Invece di mantenere un sistema flessibile con diverse fonti energetiche alternative capace di ammortizzare gli shock, si è pensato solo a tagliare carbone, petrolio e nucleare.
Così, oggi, l’Europa dipende dal gas russo, la Cina dal carbone australiano, Giappone e Corea dal gas liquido americano, e i tagli nello shale oil negli Usa hanno ridato potere all’Opec. Soluzioni a breve come razionamenti, sussidi, blocco dei prezzi, tasse su extraprofitti, farebbero solo danni.
Un ritorno a un sistema energetico più flessibile non è politicamente percorribile. Anche se parte della recente impennata dei prezzi ha natura speculativa, destinata a rientrare, il costo dell’energia costituirà un elemento aggiuntivo di costo e di inflazione strutturale.

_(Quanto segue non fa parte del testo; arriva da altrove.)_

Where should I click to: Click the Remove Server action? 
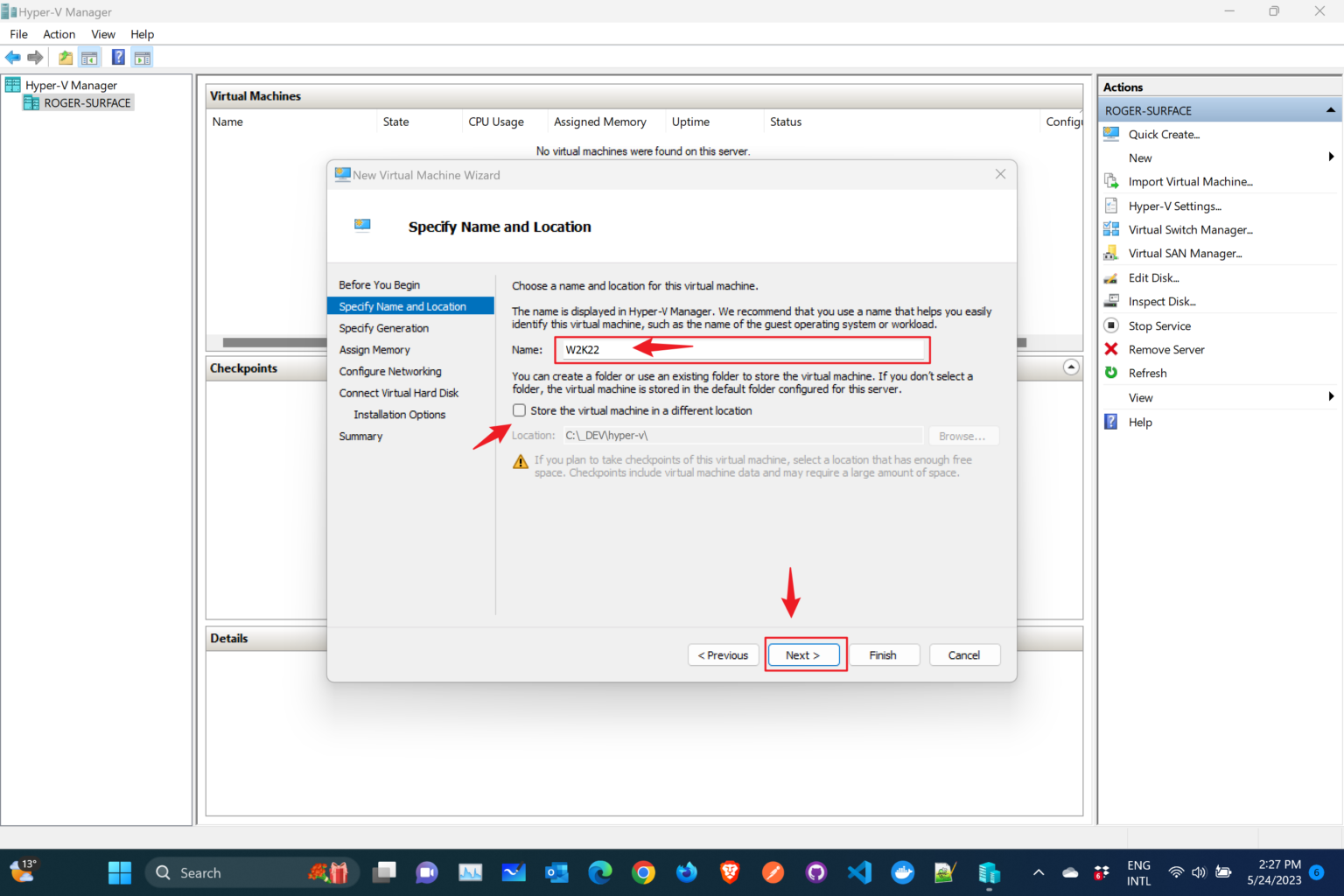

Lo scenario più probabile non è pertanto la stagflazione ma uno di crescita economica duratura dove i prezzi però crescono stabilmente al di sopra del 2 per cento, senza però accelerare in picchi di inflazione, o innescare un aumento nelle aspettative.
Questo a patto che le banche centrali prendano atto delle mutate condizioni di offerta e rinuncino, al di là della retorica ufficiale, al dogma del 2 per cento; anche perché c’è da smaltire il tanto debito accumulato.